─── Dataset excerpts

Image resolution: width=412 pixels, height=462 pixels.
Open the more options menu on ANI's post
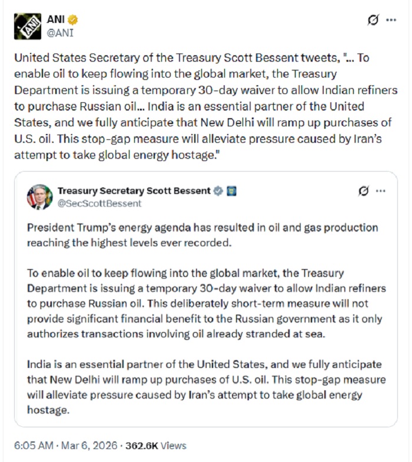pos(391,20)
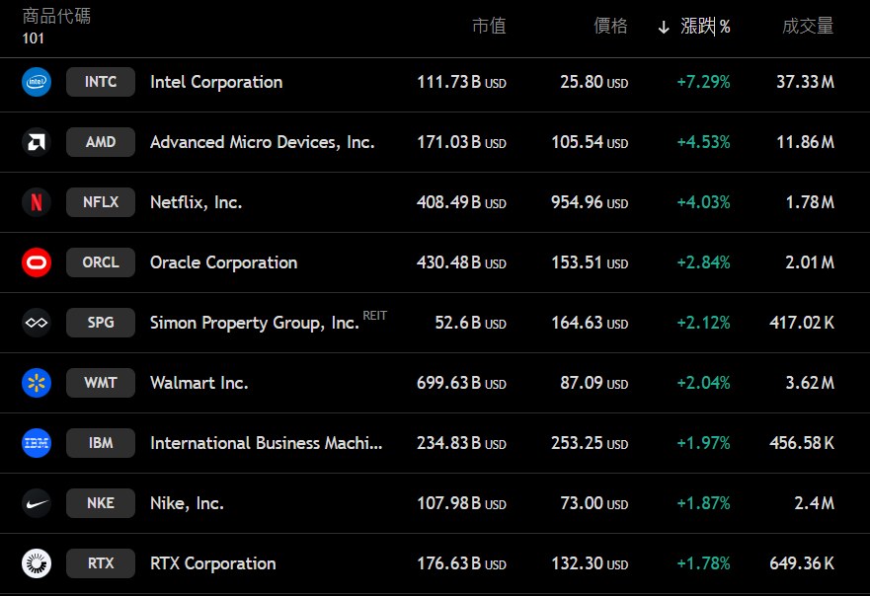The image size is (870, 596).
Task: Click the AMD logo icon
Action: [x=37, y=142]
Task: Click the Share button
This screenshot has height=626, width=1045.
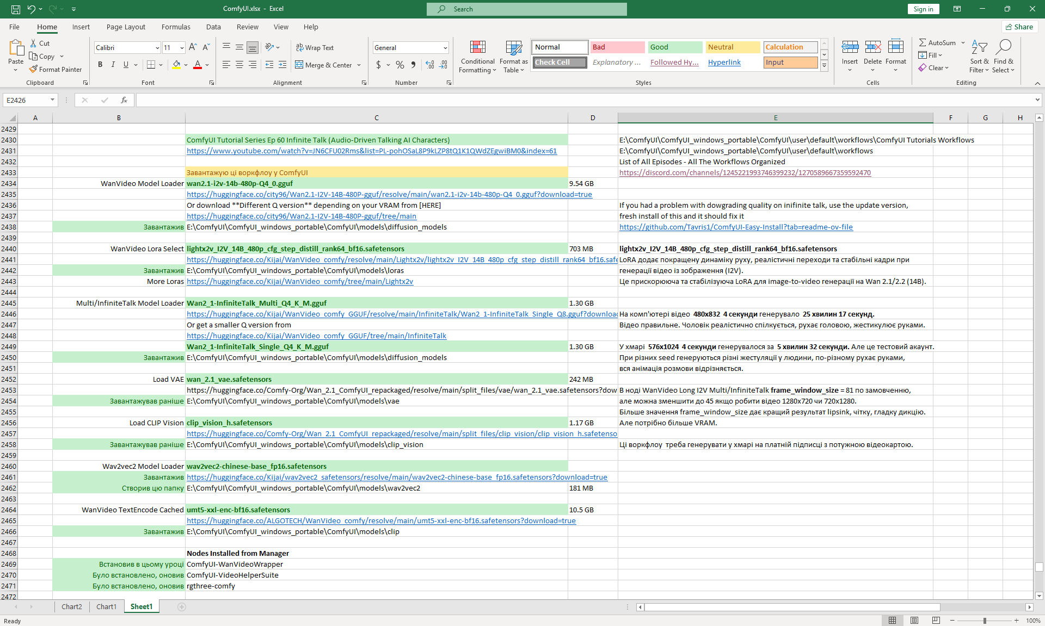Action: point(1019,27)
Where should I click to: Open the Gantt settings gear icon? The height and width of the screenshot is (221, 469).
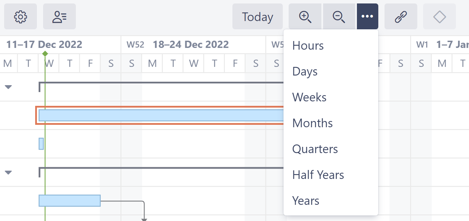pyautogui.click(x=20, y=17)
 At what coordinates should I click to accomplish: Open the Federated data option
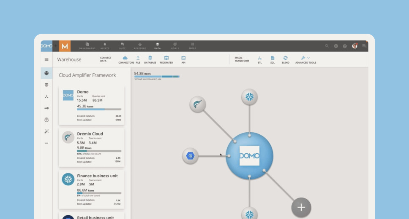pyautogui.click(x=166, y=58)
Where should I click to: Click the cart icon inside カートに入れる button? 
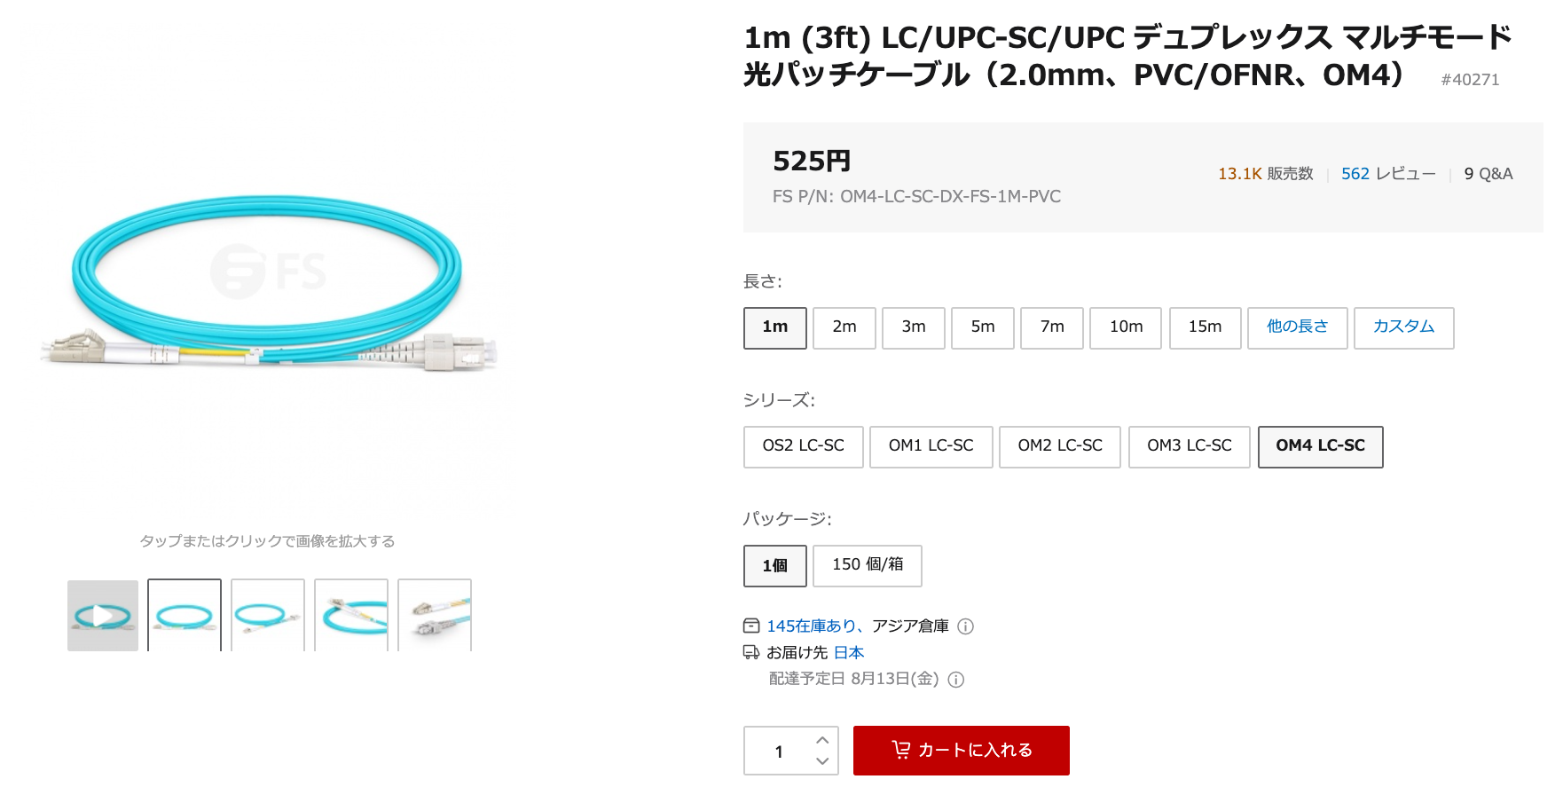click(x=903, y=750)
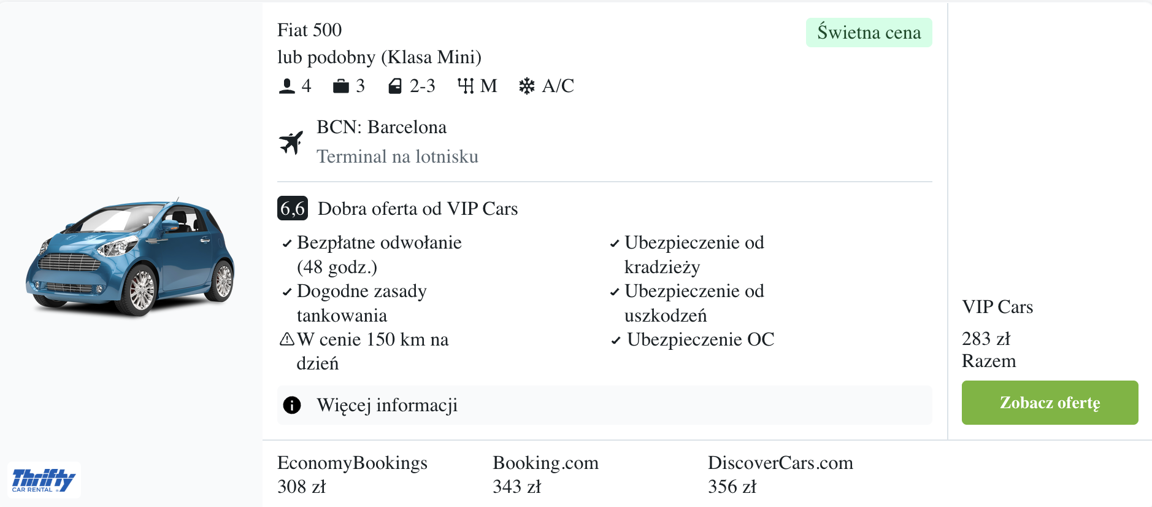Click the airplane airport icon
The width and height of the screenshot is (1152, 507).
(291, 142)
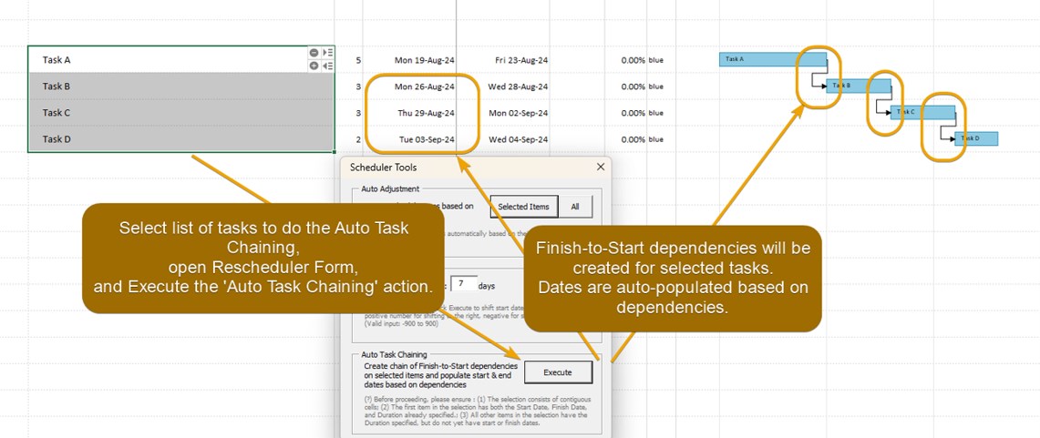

──────
─── Dataset excerpts

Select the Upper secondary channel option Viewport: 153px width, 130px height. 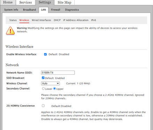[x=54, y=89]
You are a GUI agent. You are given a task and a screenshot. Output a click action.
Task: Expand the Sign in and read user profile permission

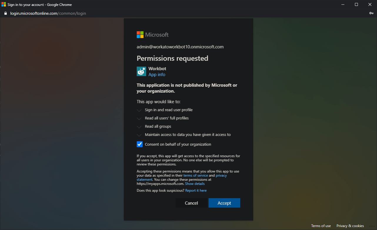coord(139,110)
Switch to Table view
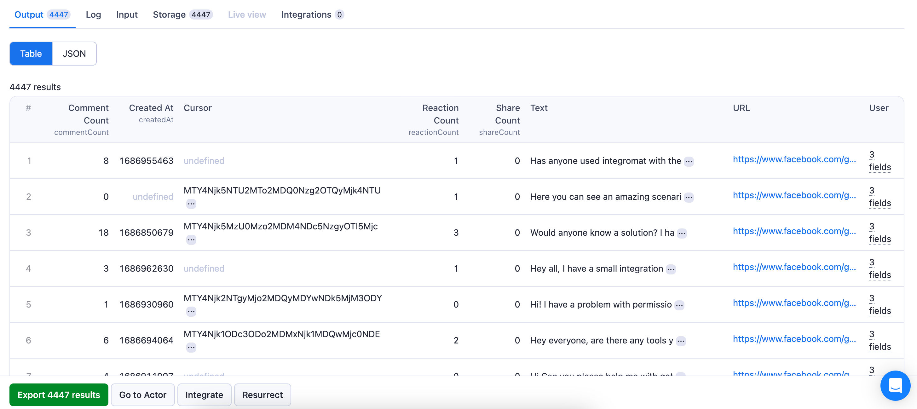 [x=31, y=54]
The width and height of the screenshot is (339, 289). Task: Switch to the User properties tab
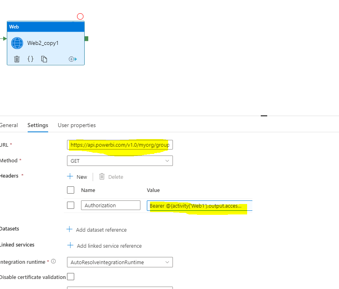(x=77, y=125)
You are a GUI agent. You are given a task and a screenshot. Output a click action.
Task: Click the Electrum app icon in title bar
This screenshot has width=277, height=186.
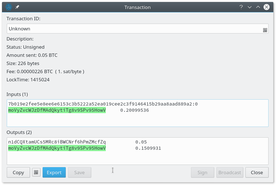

──────
─── Dataset excerpts

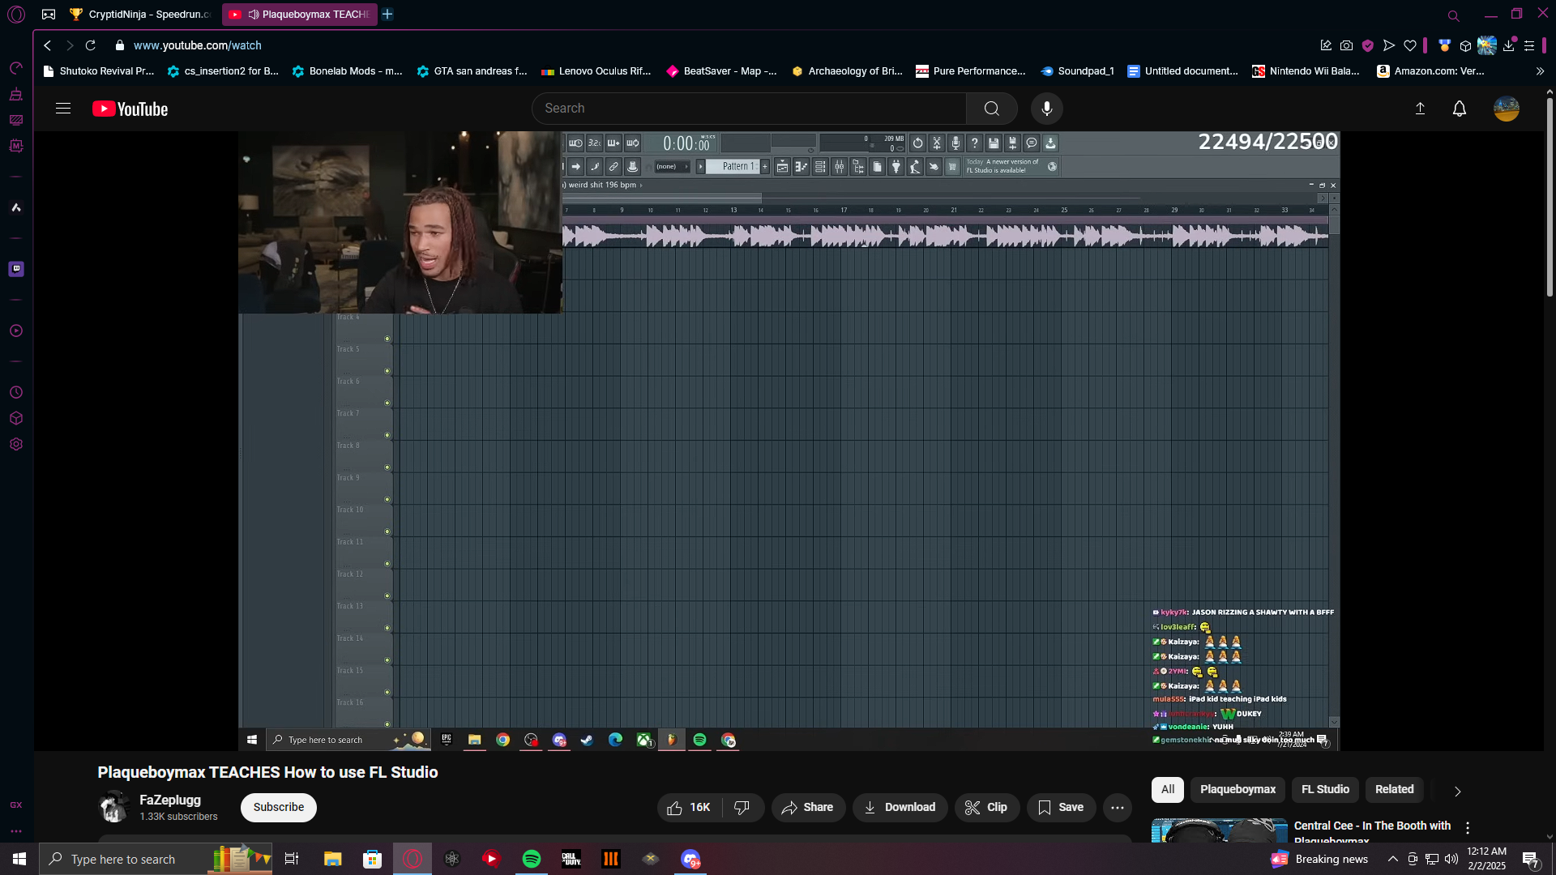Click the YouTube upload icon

──────

● Directions:
Render everything in the material above from the line containing "Image resolution: width=412" down to the line containing "Action: point(1019,27)" as a numbered list, skipping blank lines. Leave the pictures out.

● Output:
1. Image resolution: width=412 pixels, height=462 pixels.
2. Open the more options menu on ANI's post
3. pos(391,20)
4. The image size is (870, 596).
5. Task: Click the AMD logo icon
6. Action: [x=37, y=142]
7. Task: Click the Share button
8. This screenshot has height=626, width=1045.
9. Action: point(1019,27)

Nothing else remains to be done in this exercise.